Using the data that follows, output only the lines from the line with "Where should I" up to and including the line with "The image size is (761, 600).", exactly, leaving pictures aside.

--- Extracted records Enclosed Below ---

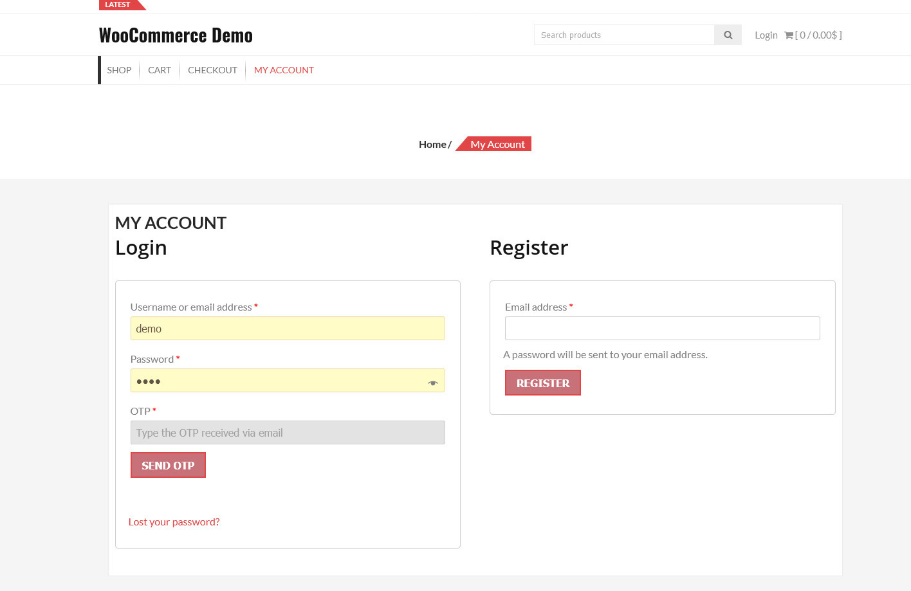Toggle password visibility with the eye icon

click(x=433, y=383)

--- End of Enclosed Extracted records ---
--- Extracted records Enclosed Below ---

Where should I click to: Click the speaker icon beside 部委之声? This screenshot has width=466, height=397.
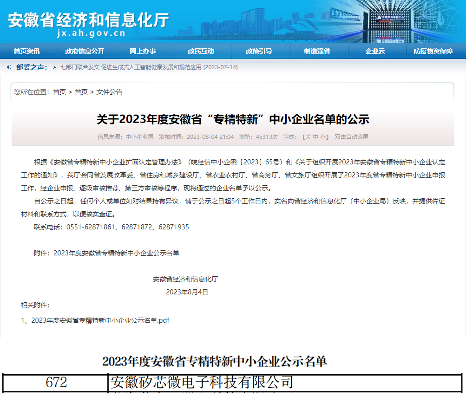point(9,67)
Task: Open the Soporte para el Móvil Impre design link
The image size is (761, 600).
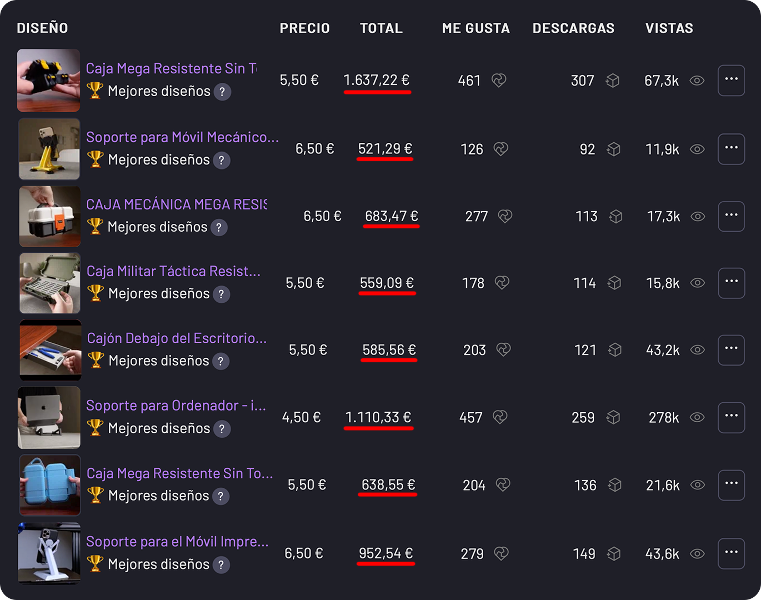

--- End of Enclosed Extracted records ---

> **Your response**
Where should I click to: Click the speaker icon beside 部委之声? This screenshot has width=466, height=397.
point(9,67)
Task: Open the Soporte para el Móvil Impre design link
The image size is (761, 600).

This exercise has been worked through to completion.